Police officers who were patrolling the area saw the suspects fleeing and arrested them at 2709 Parker St., Frankel said. All three were booked into Berkeley City Jail at 7:05 a.m., according to court records, and are scheduled to be arraigned at 2 p.m. Wednesday at the Wiley W. Manuel courthouse in Oakland. Both Guzman and Woodward were also charged with violating parole. 

Frankel said police had interviewed a substantial number of witnesses in the case. 

One eyewitness, who did not want her name published due to concerns for her safety, gave her account of the incident to the Daily Planet. She said she had been with six girls at the party at the Kappa Sigma fraternity house at 2400 Warring St., which was shut down shortly before 1 a.m. because the three suspects were causing trouble. The suspects had provoked a few Cal rugby players, calling them “big bad football players,” she said. 

The witness said that she and nine other UC Berkeley students left the Kappa Sigma fraternity around 1 a.m. and were walking to the Phi Gamma Delta fraternity at 2395 Piedmont Ave. when Woodward approached them and made unwanted advances toward one of the girls.  

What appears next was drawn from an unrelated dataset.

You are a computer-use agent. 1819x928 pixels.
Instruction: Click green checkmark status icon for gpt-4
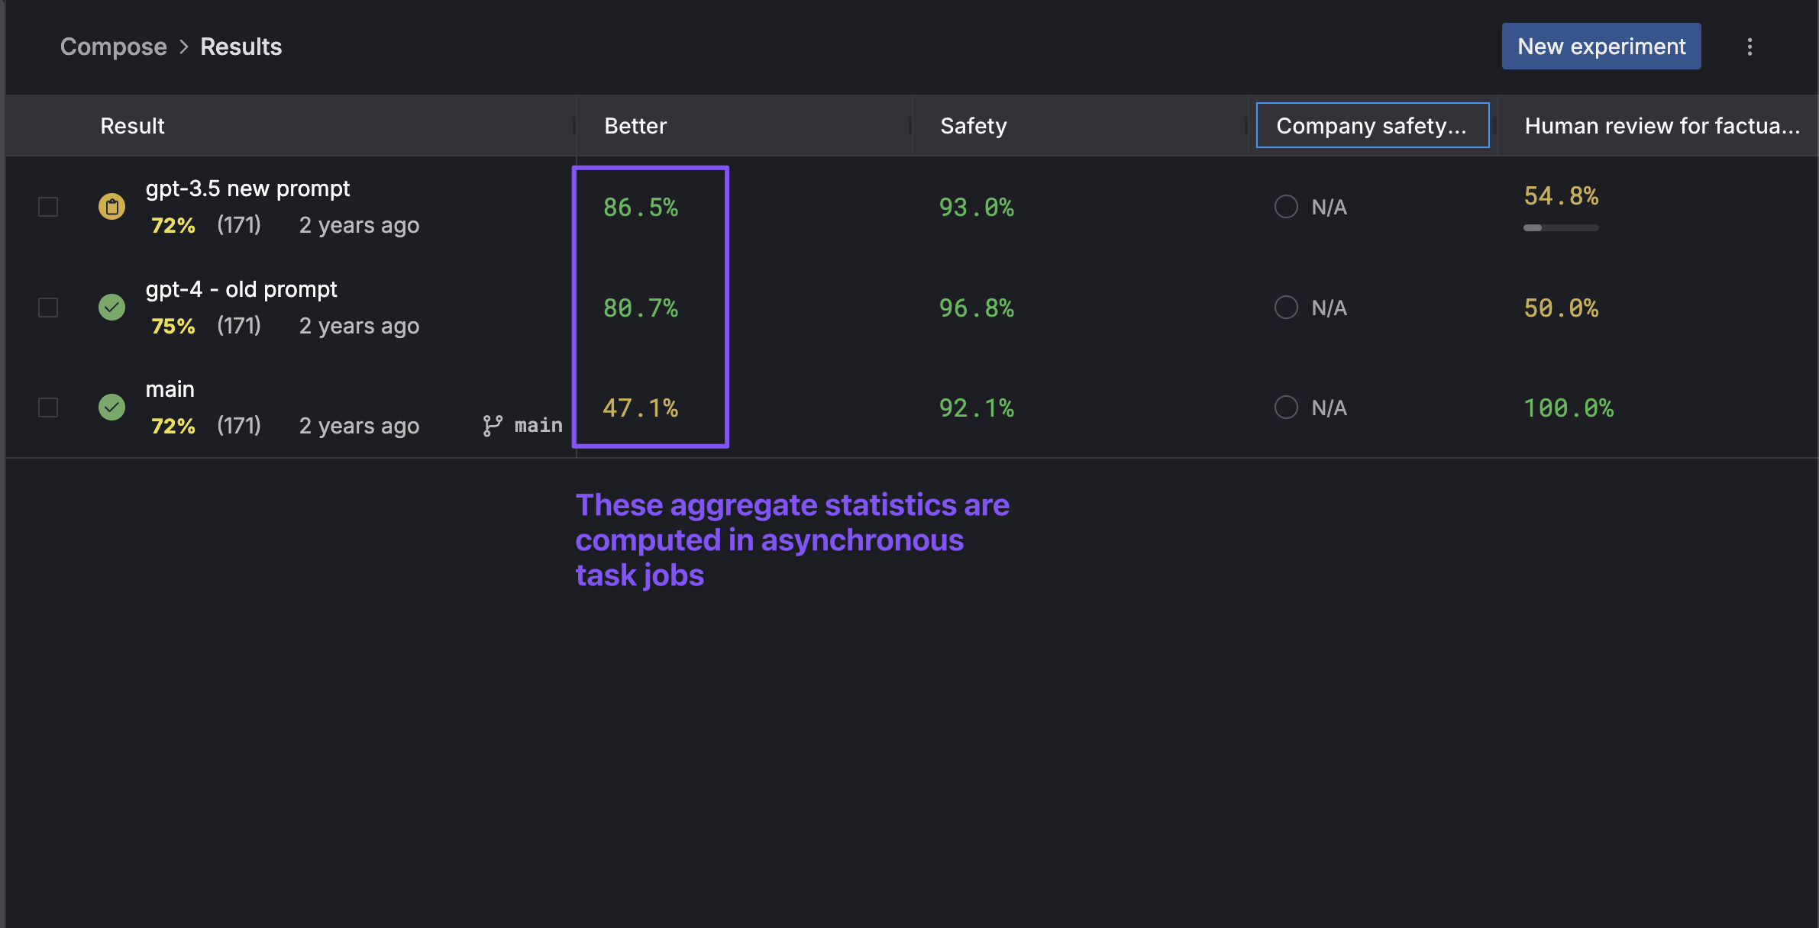[111, 308]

“She was just ignoring him and then she got fed up and slapped him,” she said. “Then this other guy there [with Woodward] slapped her back. Her boyfriend stepped in, people got punched and then one of the Cal rugby players who was with us turned around and said he had got stabbed... . All of us were stunned but called 911 at once. I was trying to keep his pressure stable but by the time I looked up there were people everywhere. I don’t know where they came from but I guess they heard our screams.” 

Calls to UC Berkeley’s media relations department were directed to UC Berkeley Assistant Police Chief Mitch Celaya. Celaya said that he couldn’t release details about the case since it was under the jurisdiction of the Berkeley Police Department.  

“We are assisting Berkeley police in whatever way we can,” Celaya said. “It was a random act. Southside officers have taken note of it and are being vigilant and visible.”